March of the Penguins
Description
Somewhere
near the south pole, a number of penguins are standing on a number of
ice floes. Being social animals, the penguins would like to get
together, all on the same floe. The penguins do not want to get wet, so
they have use their limited jump distance to get together by jumping
from piece to piece. However, temperatures have been high lately, and
the floes are showing cracks, and they get damaged further by the force
needed to jump to another floe. Fortunately the penguins are real
experts on cracking ice floes, and know exactly how many times a
penguin can jump off each floe before it disintegrates and disappears.
Landing on an ice floe does not damage it. You have to help the
penguins find all floes where they can meet.
A sample layout of ice floes with 3 penguins on them.
Input
On the first line one positive number: the number of testcases, at most 100. After that per testcase:
-
One line with the integer N (1 ≤ N ≤ 100) and a floating-point number D (0 ≤ D ≤ 100 000), denoting the number of ice pieces and the maximum distance a penguin can jump.
-
N lines, each line containing xi, yi, ni and mi, denoting for each ice piece its X and Y
coordinate, the number of penguins on it and the maximum number of
times a penguin can jump off this piece before it disappears (−10 000 ≤ xi, yi ≤ 10 000, 0 ≤ ni ≤ 10, 1 ≤ mi ≤ 200).
Output
Per testcase:
- One
line containing a space-separated list of 0-based indices of the pieces
on which all penguins can meet. If no such piece exists, output a line
with the single number −1.

**Supplied material**.

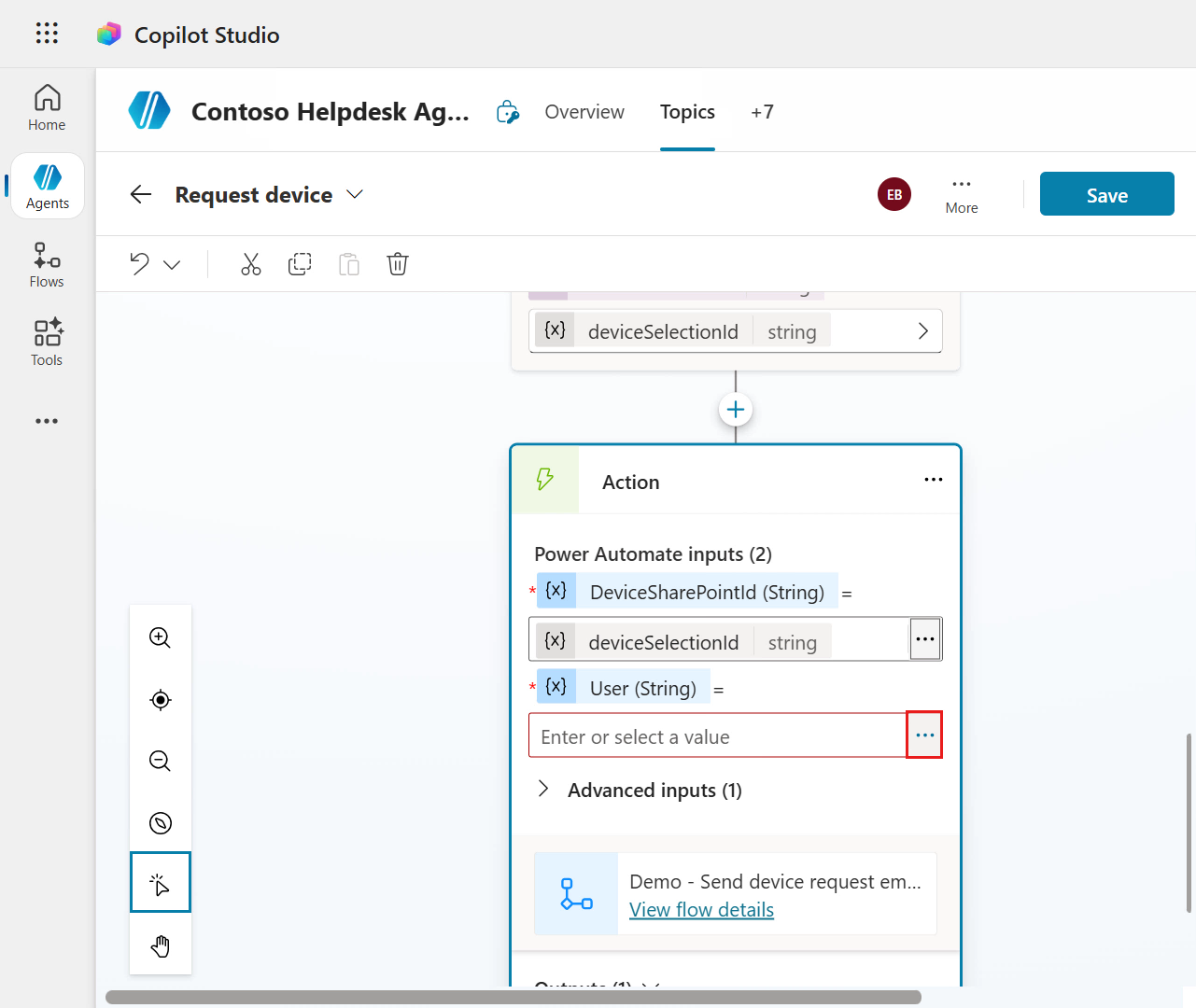Switch to the Overview tab
The image size is (1196, 1008).
pyautogui.click(x=584, y=112)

**Directions**.
1 – Based on the March of the Penguins problem, decide whether each statement agrees with it: (a) Landing on an ice floe damages it. (b) The number of ice pieces N is at most 100. (c) The output lists the pieces using 1-based indices. For each, answer yes or no and quote the deciding words.
2 – Translate this sentence from the March of the Penguins problem into Spanish: "Landing on an ice floe does not damage it."
3 – The March of the Penguins problem gives four values in the input for each ice piece. List all four and what each one stands for.

**Task-by-task outputs**.
1 –
(a) No: "Landing on an ice floe does not damage it."
(b) Yes: "(1 ≤ N ≤ 100)"
(c) No: "a space-separated list of 0-based indices of the pieces"

2 – Aterrizar en un témpano de hielo no lo daña.

3 –
- xi: the X coordinate of the piece
- yi: the Y coordinate of the piece
- ni: the number of penguins on it
- mi: the maximum number of times a penguin can jump off this piece before it disappears